§ YOUR GOAL: Exactly as shown below, retype every line of the data.
▼
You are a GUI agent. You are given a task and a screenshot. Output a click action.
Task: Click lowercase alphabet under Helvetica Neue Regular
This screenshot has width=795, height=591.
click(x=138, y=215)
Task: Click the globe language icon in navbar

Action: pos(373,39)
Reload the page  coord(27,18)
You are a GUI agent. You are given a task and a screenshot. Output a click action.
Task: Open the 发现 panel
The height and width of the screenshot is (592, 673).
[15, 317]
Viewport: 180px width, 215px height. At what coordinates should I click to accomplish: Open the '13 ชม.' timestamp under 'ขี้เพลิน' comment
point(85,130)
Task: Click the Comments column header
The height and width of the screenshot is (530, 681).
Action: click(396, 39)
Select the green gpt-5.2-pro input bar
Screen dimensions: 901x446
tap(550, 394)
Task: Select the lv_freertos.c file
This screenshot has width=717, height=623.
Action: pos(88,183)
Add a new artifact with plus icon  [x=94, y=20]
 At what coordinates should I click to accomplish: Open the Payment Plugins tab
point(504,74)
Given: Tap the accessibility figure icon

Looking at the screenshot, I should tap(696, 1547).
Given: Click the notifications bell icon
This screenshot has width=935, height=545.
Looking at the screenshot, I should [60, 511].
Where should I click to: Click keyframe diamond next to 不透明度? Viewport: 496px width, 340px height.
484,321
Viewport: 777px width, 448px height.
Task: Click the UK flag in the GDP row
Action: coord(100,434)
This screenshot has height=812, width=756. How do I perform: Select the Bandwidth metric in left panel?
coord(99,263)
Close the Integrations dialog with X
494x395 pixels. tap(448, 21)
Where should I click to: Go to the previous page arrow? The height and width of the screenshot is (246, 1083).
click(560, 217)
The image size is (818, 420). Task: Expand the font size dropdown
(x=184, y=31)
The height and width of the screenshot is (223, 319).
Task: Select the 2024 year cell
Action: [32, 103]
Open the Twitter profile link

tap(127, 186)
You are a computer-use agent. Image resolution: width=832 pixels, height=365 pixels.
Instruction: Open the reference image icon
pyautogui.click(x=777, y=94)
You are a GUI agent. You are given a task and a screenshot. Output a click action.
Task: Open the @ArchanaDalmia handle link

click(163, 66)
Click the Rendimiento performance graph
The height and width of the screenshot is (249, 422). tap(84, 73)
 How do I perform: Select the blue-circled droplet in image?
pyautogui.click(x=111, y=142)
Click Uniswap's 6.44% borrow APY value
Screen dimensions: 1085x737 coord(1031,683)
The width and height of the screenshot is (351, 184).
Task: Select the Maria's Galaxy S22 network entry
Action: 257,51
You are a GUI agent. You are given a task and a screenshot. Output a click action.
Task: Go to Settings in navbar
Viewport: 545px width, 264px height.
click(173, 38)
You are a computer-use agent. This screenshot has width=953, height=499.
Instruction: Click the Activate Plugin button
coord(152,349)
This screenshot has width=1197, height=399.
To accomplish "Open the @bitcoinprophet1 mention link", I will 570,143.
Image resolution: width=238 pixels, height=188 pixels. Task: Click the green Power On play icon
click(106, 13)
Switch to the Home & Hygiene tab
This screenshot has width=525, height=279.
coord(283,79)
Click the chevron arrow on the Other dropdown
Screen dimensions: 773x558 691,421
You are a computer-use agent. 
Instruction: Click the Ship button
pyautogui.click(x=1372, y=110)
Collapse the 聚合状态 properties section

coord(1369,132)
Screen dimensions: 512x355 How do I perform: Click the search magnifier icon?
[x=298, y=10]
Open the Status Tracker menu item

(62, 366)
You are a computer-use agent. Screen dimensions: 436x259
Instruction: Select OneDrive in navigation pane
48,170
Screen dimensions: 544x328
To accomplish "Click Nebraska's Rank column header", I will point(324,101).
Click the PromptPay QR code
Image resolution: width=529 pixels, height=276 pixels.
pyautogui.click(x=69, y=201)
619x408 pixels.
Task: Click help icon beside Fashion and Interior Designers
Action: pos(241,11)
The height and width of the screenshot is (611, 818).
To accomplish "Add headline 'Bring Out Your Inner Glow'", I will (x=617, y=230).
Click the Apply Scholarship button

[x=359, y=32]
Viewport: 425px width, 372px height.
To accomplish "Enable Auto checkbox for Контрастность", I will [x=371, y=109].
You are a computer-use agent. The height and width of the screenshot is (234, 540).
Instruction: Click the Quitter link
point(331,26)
▲
§ ANSWER TO THE PROBLEM:
You are a GUI agent. You are given a task and a screenshot. Output a click action.
Task: Click lowercase alphabet under Helvetica Neue Regular
This screenshot has width=795, height=591.
click(x=138, y=215)
Task: Click the globe language icon in navbar

Action: pos(373,39)
Reload the page  coord(27,18)
You are a GUI agent. You are given a task and a screenshot. Output a click action.
Task: Open the 发现 panel
The height and width of the screenshot is (592, 673).
[15, 317]
Viewport: 180px width, 215px height. At what coordinates should I click to accomplish: Open the '13 ชม.' timestamp under 'ขี้เพลิน' comment
point(85,130)
Task: Click the Comments column header
The height and width of the screenshot is (530, 681).
Action: click(396, 39)
Select the green gpt-5.2-pro input bar
Screen dimensions: 901x446
tap(550, 394)
Task: Select the lv_freertos.c file
This screenshot has width=717, height=623.
Action: pos(88,183)
Add a new artifact with plus icon  [x=94, y=20]
 At what coordinates should I click to accomplish: Open the Payment Plugins tab
point(504,74)
Given: Tap the accessibility figure icon

Looking at the screenshot, I should tap(696, 1547).
Given: Click the notifications bell icon
This screenshot has width=935, height=545.
Looking at the screenshot, I should [60, 511].
Where should I click to: Click keyframe diamond next to 不透明度? Viewport: 496px width, 340px height.
484,321
Viewport: 777px width, 448px height.
Task: Click the UK flag in the GDP row
Action: coord(100,434)
This screenshot has height=812, width=756. How do I perform: Select the Bandwidth metric in left panel?
coord(99,263)
Close the Integrations dialog with X
494x395 pixels. tap(448, 21)
Where should I click to: Go to the previous page arrow? The height and width of the screenshot is (246, 1083).
click(560, 217)
The image size is (818, 420). Task: Expand the font size dropdown
(x=184, y=31)
The height and width of the screenshot is (223, 319).
Task: Select the 2024 year cell
Action: [32, 103]
Open the Twitter profile link

tap(127, 186)
You are a computer-use agent. Image resolution: width=832 pixels, height=365 pixels.
Instruction: Open the reference image icon
pyautogui.click(x=777, y=94)
You are a GUI agent. You are given a task and a screenshot. Output a click action.
Task: Open the @ArchanaDalmia handle link

click(163, 66)
Click the Rendimiento performance graph
The height and width of the screenshot is (249, 422). tap(84, 73)
 How do I perform: Select the blue-circled droplet in image?
pyautogui.click(x=111, y=142)
Click Uniswap's 6.44% borrow APY value
Screen dimensions: 1085x737 coord(1031,683)
The width and height of the screenshot is (351, 184).
Task: Select the Maria's Galaxy S22 network entry
Action: 257,51
You are a GUI agent. You are given a task and a screenshot. Output a click action.
Task: Go to Settings in navbar
Viewport: 545px width, 264px height.
click(173, 38)
You are a computer-use agent. This screenshot has width=953, height=499.
Instruction: Click the Activate Plugin button
coord(152,349)
This screenshot has width=1197, height=399.
To accomplish "Open the @bitcoinprophet1 mention link", I will 570,143.
Image resolution: width=238 pixels, height=188 pixels. Task: Click the green Power On play icon
click(106, 13)
Switch to the Home & Hygiene tab
This screenshot has width=525, height=279.
coord(283,79)
Click the chevron arrow on the Other dropdown
Screen dimensions: 773x558 691,421
You are a computer-use agent. 
Instruction: Click the Ship button
pyautogui.click(x=1372, y=110)
Collapse the 聚合状态 properties section

coord(1369,132)
Screen dimensions: 512x355 How do I perform: Click the search magnifier icon?
[x=298, y=10]
Open the Status Tracker menu item

(62, 366)
You are a computer-use agent. Screen dimensions: 436x259
Instruction: Select OneDrive in navigation pane
48,170
Screen dimensions: 544x328
To accomplish "Click Nebraska's Rank column header", I will point(324,101).
Click the PromptPay QR code
Image resolution: width=529 pixels, height=276 pixels.
pyautogui.click(x=69, y=201)
619x408 pixels.
Task: Click help icon beside Fashion and Interior Designers
Action: pos(241,11)
The height and width of the screenshot is (611, 818).
To accomplish "Add headline 'Bring Out Your Inner Glow'", I will (x=617, y=230).
Click the Apply Scholarship button

[x=359, y=32]
Viewport: 425px width, 372px height.
To accomplish "Enable Auto checkbox for Контрастность", I will [x=371, y=109].
You are a computer-use agent. The height and width of the screenshot is (234, 540).
Instruction: Click the Quitter link
point(331,26)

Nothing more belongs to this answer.